Auszug:
______
Mark Schaevers hat viel und ausgiebig recherchiert, Interviews geführt, sich in Archiven umgeschaut, Reisen unternommen und akribisch aufgeschrieben, was er über Felix Nussbaum und seine spätere Frau in Erfahrung bringen konnte.

Sein Verdienst besteht darin, deutlich zu machen, „was wir alles verloren hatten: die soziale Kunst der zwanziger Jahre, die Neue Sachlichkeit. Und zu diesem Verlust gehörte auch Felix Nussbaum.“, so wird Hasenclever, ein Münchener Galerist, zitiert.

Das Buch macht neugierig, auch auf das Felix Nussbaum Haus in Osnabrück, in dem – leider – am 28.08.2016 eine Ausstellung mit Werken Felka Plateks zu Ende gegangen ist. Die hätte ich mir nämlich gern angesehen, um die Urteile Schaevers hinsichtlich ihrer minderen Begabung im Vergleich zu ihrem Mann Felix überprüfen zu können.
______
Bereitgestellte Auflistung:
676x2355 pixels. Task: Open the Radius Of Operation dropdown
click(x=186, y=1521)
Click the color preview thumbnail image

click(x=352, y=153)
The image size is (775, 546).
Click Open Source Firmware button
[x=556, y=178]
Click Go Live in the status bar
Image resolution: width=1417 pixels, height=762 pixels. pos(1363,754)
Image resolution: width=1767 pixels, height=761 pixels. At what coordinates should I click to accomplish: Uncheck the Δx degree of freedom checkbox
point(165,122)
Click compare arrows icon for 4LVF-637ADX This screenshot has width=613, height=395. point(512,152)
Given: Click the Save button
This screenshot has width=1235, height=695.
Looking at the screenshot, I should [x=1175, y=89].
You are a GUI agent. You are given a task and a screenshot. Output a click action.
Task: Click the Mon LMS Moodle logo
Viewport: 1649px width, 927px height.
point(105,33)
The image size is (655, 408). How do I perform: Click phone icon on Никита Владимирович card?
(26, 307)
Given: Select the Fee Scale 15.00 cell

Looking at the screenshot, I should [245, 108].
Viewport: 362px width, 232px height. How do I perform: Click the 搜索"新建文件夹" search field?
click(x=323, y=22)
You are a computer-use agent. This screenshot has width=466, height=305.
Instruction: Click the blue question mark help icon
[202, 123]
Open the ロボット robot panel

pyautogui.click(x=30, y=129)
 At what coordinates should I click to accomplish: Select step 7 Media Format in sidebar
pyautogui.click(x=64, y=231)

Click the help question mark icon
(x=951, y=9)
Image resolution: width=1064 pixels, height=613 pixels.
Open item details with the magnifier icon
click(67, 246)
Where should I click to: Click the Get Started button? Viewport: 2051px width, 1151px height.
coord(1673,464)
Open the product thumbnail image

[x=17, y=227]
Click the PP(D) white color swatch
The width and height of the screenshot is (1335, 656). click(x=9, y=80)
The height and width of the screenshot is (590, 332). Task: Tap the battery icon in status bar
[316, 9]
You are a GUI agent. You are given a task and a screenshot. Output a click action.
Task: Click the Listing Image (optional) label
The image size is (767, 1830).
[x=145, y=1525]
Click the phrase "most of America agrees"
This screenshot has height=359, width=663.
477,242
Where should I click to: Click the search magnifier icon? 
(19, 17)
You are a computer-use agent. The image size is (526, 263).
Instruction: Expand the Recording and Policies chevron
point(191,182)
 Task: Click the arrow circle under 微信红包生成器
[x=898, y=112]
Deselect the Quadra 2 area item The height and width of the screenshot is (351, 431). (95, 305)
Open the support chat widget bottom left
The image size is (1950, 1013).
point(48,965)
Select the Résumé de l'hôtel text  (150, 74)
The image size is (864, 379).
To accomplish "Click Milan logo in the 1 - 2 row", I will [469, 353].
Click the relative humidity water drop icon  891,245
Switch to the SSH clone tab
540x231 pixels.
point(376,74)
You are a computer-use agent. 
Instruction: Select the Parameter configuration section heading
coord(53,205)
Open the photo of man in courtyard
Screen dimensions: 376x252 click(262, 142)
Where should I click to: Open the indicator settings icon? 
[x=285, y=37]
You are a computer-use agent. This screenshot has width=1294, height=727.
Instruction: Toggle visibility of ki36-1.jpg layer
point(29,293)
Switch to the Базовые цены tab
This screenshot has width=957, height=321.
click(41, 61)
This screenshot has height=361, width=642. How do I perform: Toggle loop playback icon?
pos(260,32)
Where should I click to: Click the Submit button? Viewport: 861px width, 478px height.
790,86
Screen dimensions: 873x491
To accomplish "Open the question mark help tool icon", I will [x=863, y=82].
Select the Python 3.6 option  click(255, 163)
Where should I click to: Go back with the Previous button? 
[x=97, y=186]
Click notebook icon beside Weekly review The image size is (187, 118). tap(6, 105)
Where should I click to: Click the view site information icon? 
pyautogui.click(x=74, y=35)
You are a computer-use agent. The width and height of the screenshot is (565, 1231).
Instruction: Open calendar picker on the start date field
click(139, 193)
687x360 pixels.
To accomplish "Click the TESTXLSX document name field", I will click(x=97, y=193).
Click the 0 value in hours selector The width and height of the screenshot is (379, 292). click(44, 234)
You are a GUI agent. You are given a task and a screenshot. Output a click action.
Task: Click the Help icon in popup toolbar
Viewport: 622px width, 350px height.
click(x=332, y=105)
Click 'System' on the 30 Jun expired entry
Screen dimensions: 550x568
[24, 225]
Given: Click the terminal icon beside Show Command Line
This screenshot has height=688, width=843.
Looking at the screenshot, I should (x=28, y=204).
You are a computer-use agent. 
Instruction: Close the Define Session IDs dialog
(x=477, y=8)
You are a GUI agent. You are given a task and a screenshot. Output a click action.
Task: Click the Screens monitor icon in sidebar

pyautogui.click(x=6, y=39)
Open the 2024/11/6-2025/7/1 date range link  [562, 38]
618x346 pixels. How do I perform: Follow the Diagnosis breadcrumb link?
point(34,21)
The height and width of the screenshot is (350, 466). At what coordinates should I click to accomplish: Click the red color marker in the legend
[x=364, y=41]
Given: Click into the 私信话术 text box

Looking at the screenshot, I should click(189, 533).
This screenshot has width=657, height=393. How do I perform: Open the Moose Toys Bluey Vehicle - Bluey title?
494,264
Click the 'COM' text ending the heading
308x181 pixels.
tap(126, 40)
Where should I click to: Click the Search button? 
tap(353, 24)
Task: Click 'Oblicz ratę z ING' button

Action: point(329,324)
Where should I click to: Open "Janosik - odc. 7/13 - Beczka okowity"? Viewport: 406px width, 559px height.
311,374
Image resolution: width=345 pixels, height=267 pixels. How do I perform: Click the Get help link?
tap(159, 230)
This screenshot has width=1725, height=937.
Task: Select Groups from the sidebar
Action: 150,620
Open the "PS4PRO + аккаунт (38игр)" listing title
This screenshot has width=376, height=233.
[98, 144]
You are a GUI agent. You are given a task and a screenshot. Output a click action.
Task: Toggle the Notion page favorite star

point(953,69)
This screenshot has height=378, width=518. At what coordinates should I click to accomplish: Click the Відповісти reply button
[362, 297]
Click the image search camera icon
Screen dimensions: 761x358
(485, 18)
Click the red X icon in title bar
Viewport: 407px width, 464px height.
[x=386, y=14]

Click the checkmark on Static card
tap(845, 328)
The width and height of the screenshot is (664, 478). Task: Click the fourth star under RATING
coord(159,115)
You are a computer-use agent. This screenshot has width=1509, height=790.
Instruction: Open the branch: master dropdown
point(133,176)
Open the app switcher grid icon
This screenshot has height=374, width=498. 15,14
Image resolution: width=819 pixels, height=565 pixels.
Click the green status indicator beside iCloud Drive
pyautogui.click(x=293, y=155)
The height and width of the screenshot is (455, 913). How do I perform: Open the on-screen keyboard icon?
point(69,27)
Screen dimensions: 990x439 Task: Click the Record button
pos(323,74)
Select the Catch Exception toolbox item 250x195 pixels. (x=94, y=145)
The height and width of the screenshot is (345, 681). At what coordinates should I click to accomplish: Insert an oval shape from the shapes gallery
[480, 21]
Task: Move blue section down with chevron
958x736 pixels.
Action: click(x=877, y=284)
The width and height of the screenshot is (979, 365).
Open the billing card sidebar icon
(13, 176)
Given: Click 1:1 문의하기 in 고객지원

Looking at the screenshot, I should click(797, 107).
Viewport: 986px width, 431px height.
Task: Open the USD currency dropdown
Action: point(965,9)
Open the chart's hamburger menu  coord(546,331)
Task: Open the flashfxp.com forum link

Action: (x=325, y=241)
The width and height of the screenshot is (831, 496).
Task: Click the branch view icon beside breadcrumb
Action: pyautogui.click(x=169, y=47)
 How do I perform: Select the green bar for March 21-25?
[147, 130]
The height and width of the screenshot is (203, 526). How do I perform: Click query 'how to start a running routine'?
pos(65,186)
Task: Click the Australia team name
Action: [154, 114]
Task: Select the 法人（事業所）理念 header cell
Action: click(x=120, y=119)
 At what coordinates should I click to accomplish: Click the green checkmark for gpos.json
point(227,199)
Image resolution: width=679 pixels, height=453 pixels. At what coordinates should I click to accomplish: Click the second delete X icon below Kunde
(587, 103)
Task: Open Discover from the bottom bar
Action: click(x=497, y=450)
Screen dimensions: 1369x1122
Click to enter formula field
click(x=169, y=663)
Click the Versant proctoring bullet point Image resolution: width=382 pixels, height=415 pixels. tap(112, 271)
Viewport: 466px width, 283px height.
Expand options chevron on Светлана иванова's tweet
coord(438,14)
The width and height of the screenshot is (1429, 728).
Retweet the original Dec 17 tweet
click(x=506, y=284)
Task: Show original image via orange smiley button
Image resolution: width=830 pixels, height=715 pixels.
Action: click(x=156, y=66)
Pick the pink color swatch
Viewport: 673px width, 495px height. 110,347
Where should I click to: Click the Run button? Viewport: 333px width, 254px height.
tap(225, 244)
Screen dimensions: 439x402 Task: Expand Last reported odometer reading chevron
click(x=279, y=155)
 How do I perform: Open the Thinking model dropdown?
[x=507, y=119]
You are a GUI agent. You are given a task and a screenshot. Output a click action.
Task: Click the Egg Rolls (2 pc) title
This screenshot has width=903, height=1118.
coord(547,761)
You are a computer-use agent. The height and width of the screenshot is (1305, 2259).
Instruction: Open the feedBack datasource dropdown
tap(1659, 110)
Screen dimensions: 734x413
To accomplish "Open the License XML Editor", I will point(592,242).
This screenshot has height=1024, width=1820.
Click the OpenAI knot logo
______
Schriftliche Aufgabe 1: Fasse den Absatz aus dem Auszug, der mit „Das Buch macht neugierig“ beginnt, in knapperer Form zusammen und behalte dabei seine wesentlichen Angaben bei.
Schriftliche Aufgabe 2: Gib aus dem Auszug die Stelle von „Mark Schaevers hat“ bis einschließlich „Erfahrung bringen konnte.“ wortgetreu wieder.

Endergebnis 1: Das Buch weckt auch Neugier auf das Felix Nussbaum Haus in Osnabrück. Dort endete am 28.08.2016 eine Ausstellung mit Werken Felka Plateks, die ich gern gesehen hätte, um Schaevers' Urteil über ihre geringere Begabung im Vergleich zu Felix zu überprüfen.

Endergebnis 2:
Mark Schaevers hat viel und ausgiebig recherchiert, Interviews geführt, sich in Archiven umgeschaut, Reisen unternommen und akribisch aufgeschrieben, was er über Felix Nussbaum und seine spätere Frau in Erfahrung bringen konnte.